Objective: Rhabdomyosarcoma (RMS) is a rare tumor in girls. We intend to analyze the clinical feature, therapeutic effect, and prognosis of pediatric and adolescent RMS of the female genitourinary tract.
Methods: Pediatric or adolescent patients with female genital tract RMS in 1 tertiary hospital from 1995 to 2015 were retrospectively reviewed. The medical records were collected, including general information, tumor primary site, stage, histology, treatments, adverse effects, and survival outcomes.
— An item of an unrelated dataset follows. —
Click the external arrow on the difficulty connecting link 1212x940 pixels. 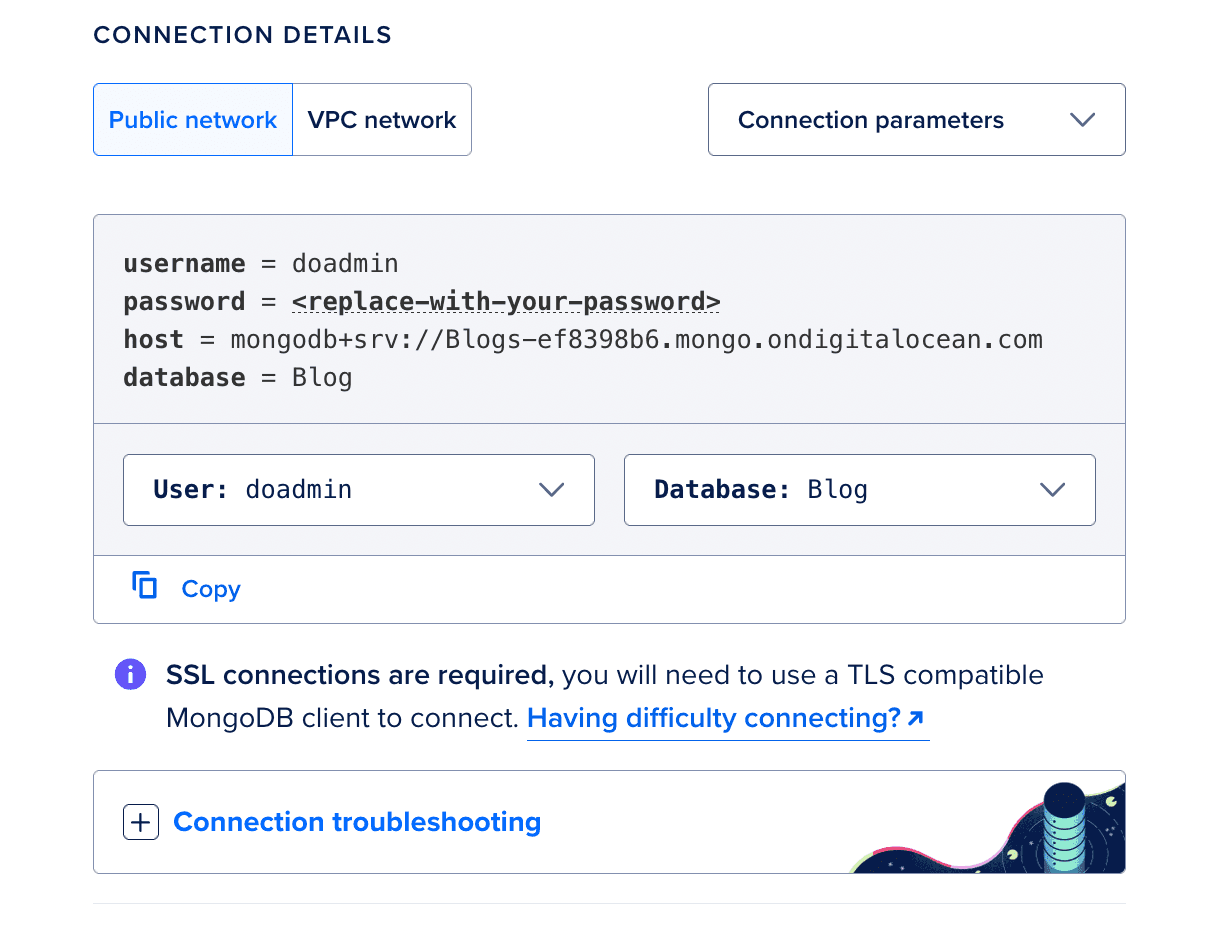click(x=916, y=718)
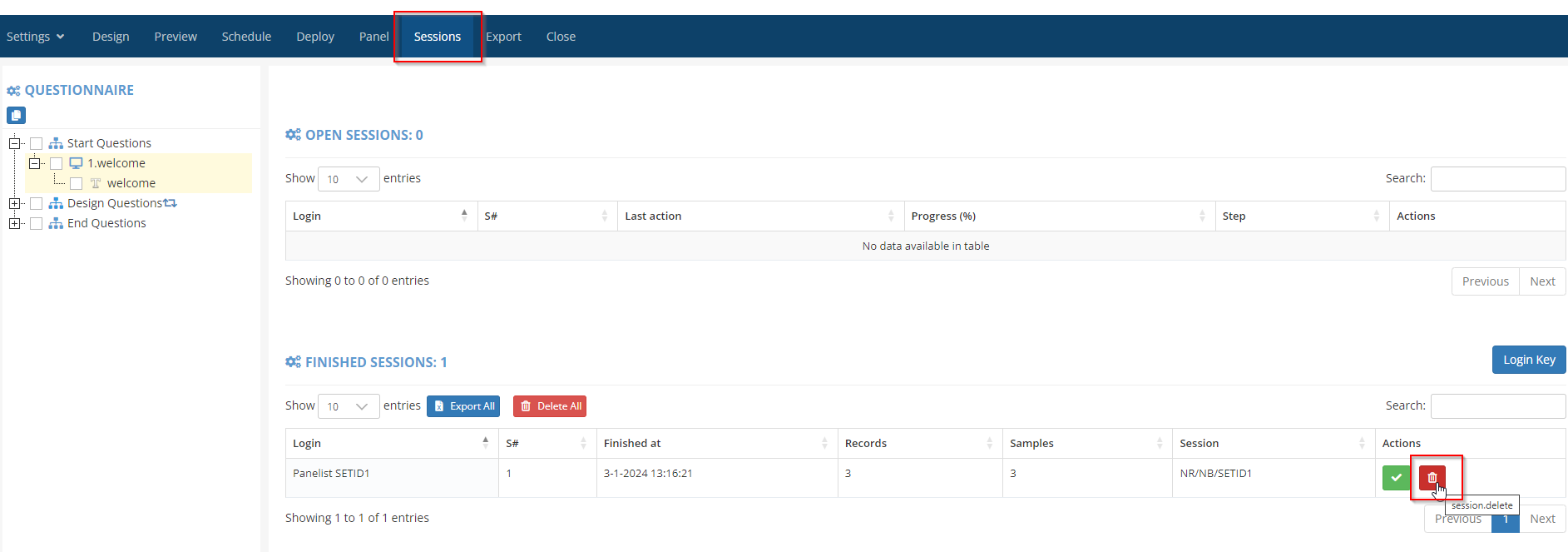
Task: Open entries count dropdown in Finished Sessions
Action: [349, 406]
Results: There were 8 girls with genital tract tumor in 403 patients with RMS during 20 years in 1 hospital: 5 originated in the vagina, 2 in the cervix, and 1 in the pelvis. Except for the patient with pelvic RMS who was diagnosed after acute abdominal pain, all the other patients presented with polypoid masses protruding from the vagina accompanied by mucosanguineous discharge. Mean age of patients at diagnosis was 5.4 years (8 months-14 years). Patients were categorized by using clinical group and TNM classification of malignant tumours staging system, 7 with stage I and 1 with stage II; none of them were classified to a higher stage. Histologically, all RMS were embryonal tumors with 3 botryoid variants. Patients were treated with surgery and adjuvant chemotherapy during which 6 patients developed fourth degree myelosuppression. All patients achieved complete remission. Two patients with vaginal RMS and the patient with pelvic RMS experienced tumor relapse and 2 patients died.
Conclusions: Rhabdomyosarcoma is a rare malignant sarcoma with a higher incidence in children and adolescents. Tumor sites are strongly associated with age at diagnosis. After combined therapy with local excision and chemotherapy, most patients can achieve a good prognosis. The prognosis is highly correlated with tumor site and histologic type.